One part of him responded with excitement that she was prepared, that if by some quirk of fate things heated up between her and Luke tonight, she would be ready. Yet he felt a strange disappointment, as well. He remembered the night they’d become lovers, when they’d exuberantly depleted her roommate’s supply of condoms. There had been something innocent about Jenny then, something unpremeditated and natural. The circular container of pills in her medicine cabinet forced him, once more, to acknowledge how much time had gone by, how much Jenny had changed.
It was a ridiculous reaction, totally unjustifiable. But he couldn’t help himself.
“There you go,” she said, reminding him that while he’d been lost in thought she’d been taping his finger. “I’ll send you the bill.”
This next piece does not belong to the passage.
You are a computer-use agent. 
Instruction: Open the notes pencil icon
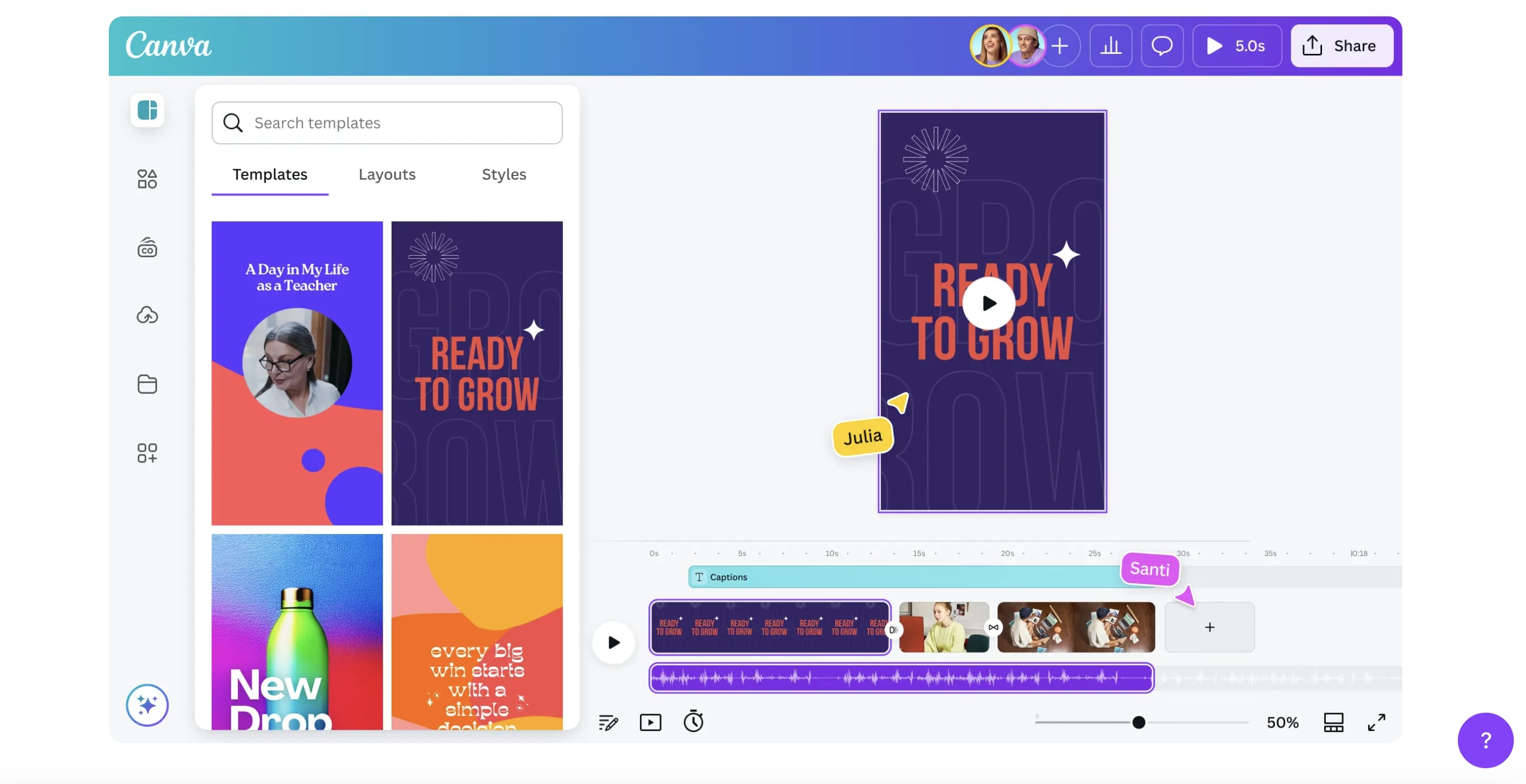(x=608, y=722)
“Don’t worry—I’m insured,” he joked.
They returned to the kitchen, where he concentrated on uncorking the wine bottle without further injury. By the time he’d filled the two goblets and handed one to Jenny, his smile felt natural.
“Let’s go out on the deck,” she suggested, leaving the kitchen for the dining alcove, one wall of which contained glass sliders opening onto her terrace. “It’ll be a few minutes before dinner’s ready.” She stepped into a pair of leather sandals by the door, slid it open, and led Luke outside.
Her terrace overlooked the reservoir. The surface of the water was glass-smooth, reflecting the verdant woods surrounding it and the cloudless sky above it. “It’s a beautiful view,” he commented, moving past the deck furniture to the railing and leaning against it.
“The view is the nicest thing about this apartment,” she said, and he had to agree. Joining him at the railing, she took a sip of her wine. “This is good.”